Doing business in the Virgin Islands? Consider using arbitration to resolve your litigation matters.

A few years ago I posted a blog under this title regarding arbitration and I was surprised at how much feedback I received. A number of people wanted to know more about arbitration and how they might use it to help resolve business or other civil disputes. After all, it is no secret that settling disputes through the courts is a lengthy process. Generally, from a business perspective, you want to resolve your dispute one way or the other in an efficient and timely manner. You can then account for the result and move forward with your business. It is the uncertainty of the outcome of any litigation that makes putting together any business plan a challenge. Moreover, lengthy litigation can impede the ability to obtain financing, can be expensive, and can prevent you from being able to sell your business while it’s “tied up” in litigation.

Arbitration, while not available for the resolution of certain matters such as family law and probate matters, offers parties a comparatively efficient path for the resolution of most business disputes. Arbitration is an available option even if the dispute is not presently governed by a binding arbitration clause. All the parties need to do is to agree to go to binding arbitration.

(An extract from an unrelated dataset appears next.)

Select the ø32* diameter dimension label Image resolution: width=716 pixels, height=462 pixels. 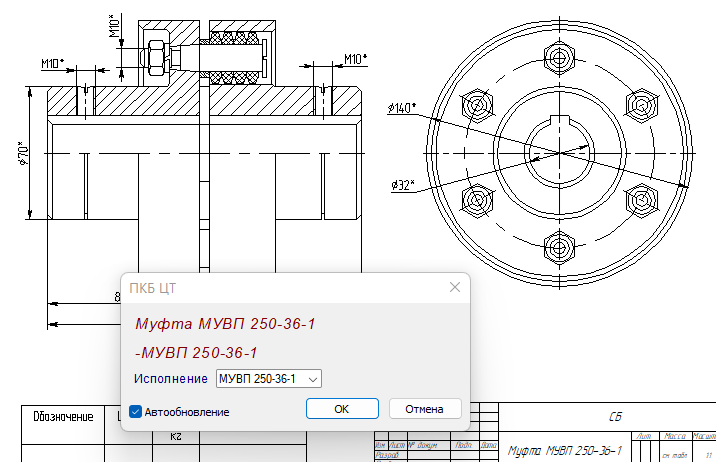(x=405, y=185)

Key attributes of arbitration include first and foremost the speed of resolution. While it may take a couple of months to complete the arbitrator appointment process, once appointed, arbitrators typically hold preliminary hearings and enter scheduling orders setting matters for a final hearing in under a year from the date of filing, depending of course on the magnitude of the controversy. While the court system strives to achieve such timely results, it is not typical, particularly where a matter goes all the way through trial. Another important attribute, particularly for businesses or any busy person, is that the parties work in conjunction with the arbitrator to schedule hearing dates and deadlines. Unlike the courts, if the parties agree on any particular point, the arbitrator is, for the most part, bound by that decision. The informality of arbitration also allows for telephonic attendance at most preliminary matters, which for those trying to actually get business done, in addition to resolving their disputes, is extremely helpful. Additionally, not requiring in person attendance at every hearing opens the door for numerous qualified individuals located throughout the United States and beyond to serve as the arbitrator. Such selection can allow the parties to select an arbitrator with industry specific expertise.

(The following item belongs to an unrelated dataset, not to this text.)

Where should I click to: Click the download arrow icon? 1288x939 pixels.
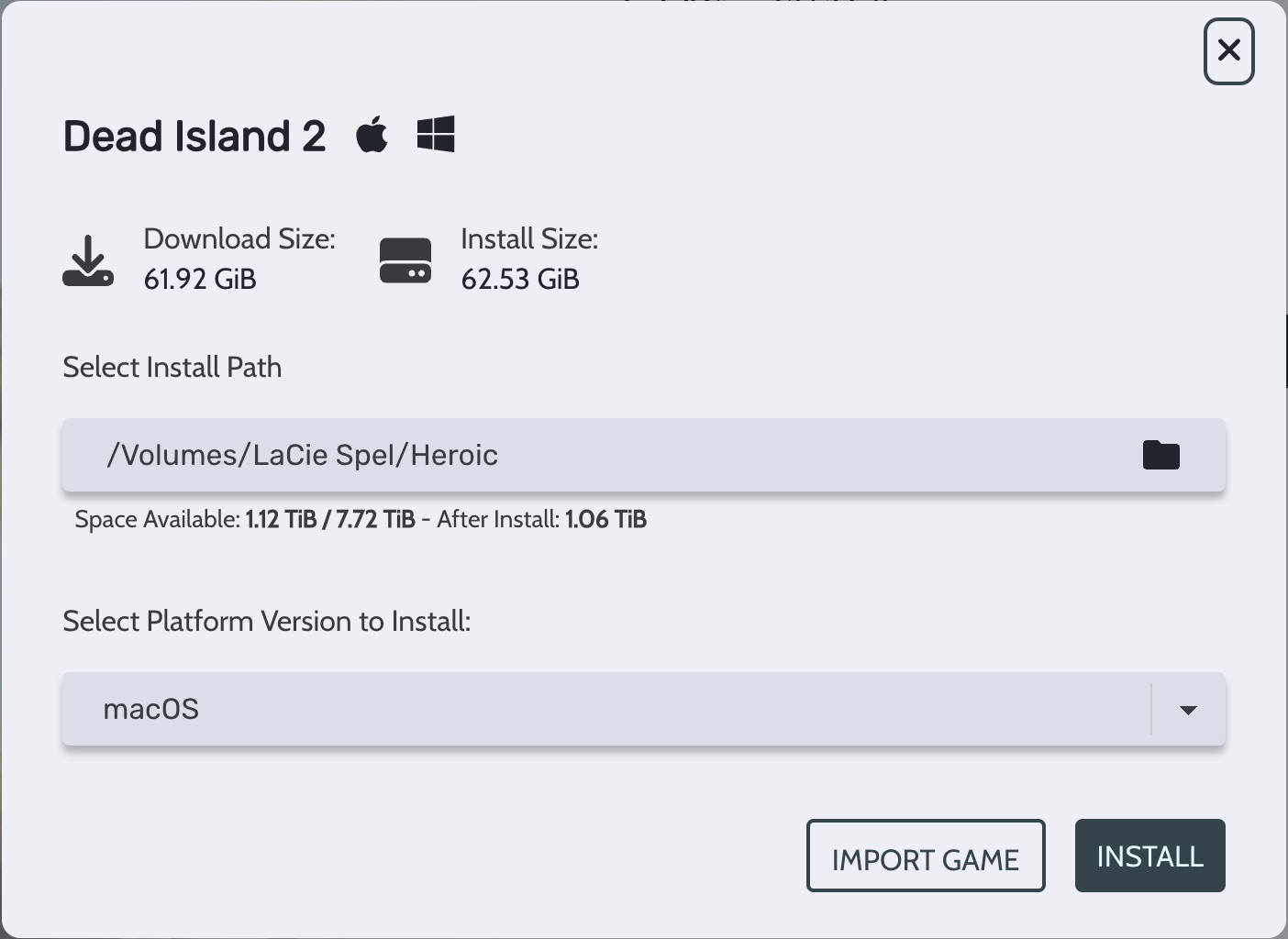pos(88,261)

Arbitrators may, and frequently do, take testimony, particularly of a collateral nature, by telephone or video. This again can vastly decrease the burden of the dispute resolution process. For instance, experts, which are often expensive and located around the country, may be allowed to testify by telephone or video. This can be a significant cost saving option not generally available in the courts.

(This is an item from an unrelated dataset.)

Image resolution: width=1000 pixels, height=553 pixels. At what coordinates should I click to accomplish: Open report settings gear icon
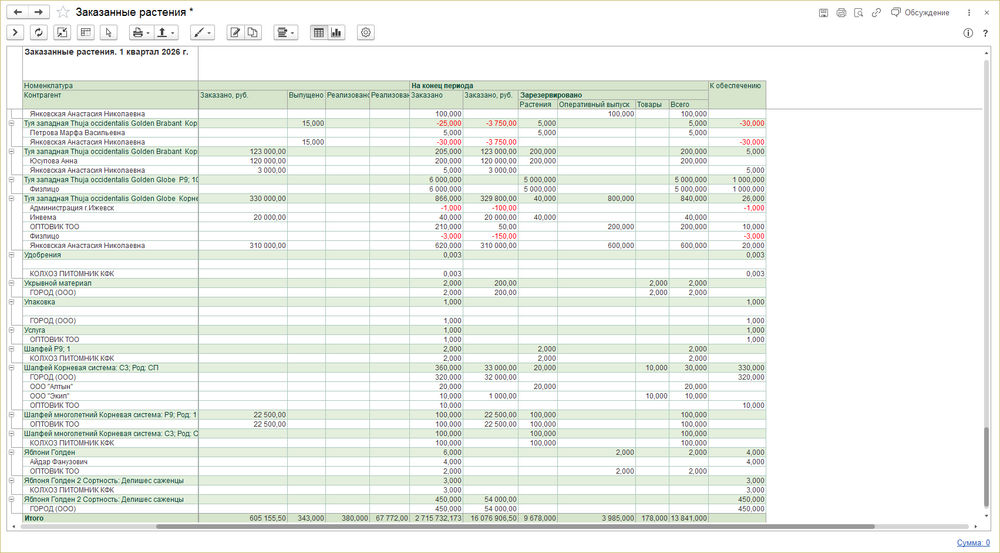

Significantly, the ruling of the arbitrator is generally (unless otherwise agreed by the parties) fully enforceable and non-appealable except on very limited grounds, usually amounting to improper conduct on the part of the arbitrator. This helps to ensure finality in the process and while you may not be able to take your dispute all the way to the Supreme Court to argue a finite point of law, you will at least have a resolution to your dispute. Unlike mediation where a mediator seeks to get the parties to agree to a resolution, an arbitrator determines the resolution much like a judge does in the court setting. I will caution you that both mediation and arbitration fall under the alternative dispute resolution (ADR) categorization and the lexicon for ADR now includes non-binding arbitration, which, for all intents and purposes, is mediation. This is an unfortunate bit of confusion added to what otherwise are two simple and straightforward concepts. Frequently, parties may elect to use the services of a mediator during the middle of an arbitration, where they feel they may be able to agree on a resolution. Agreeing to arbitration does not prevent mediation of the dispute at any time during the arbitration process.

Of course before agreeing to arbitrate any dispute or enter into any binding arbitration clause you should consult a licensed attorney to advise you on the specifics of your situation. While arbitration is usually quicker than the court process, discovery is also limited. Limiting discovery saves time and money but also may prevent you from developing a case as fully and completely as you might in the court setting. Discovery over third parties not a part to the arbitration can also be challenging and difficult to enforce. Lastly, the parties generally split the cost of arbitration up front with the possibility of those costs being reassigned in the final award. This means there is significant upfront expense that is not incurred in the court system. It is important to discuss these issues with an attorney knowledgeable in the arbitration process to advise you on whether arbitration is right for your particular situation, but I hope this posting simply encourages you to have that conversation.

The American Arbitration Association [“AAA”] administers cases in the Virgin Islands and the AAA offers more information on their website in their AAA University section. There is, however, no requirement that their services be used unless the parties have agreed to do so and many other options are available. Arbitration is simply worth your consideration.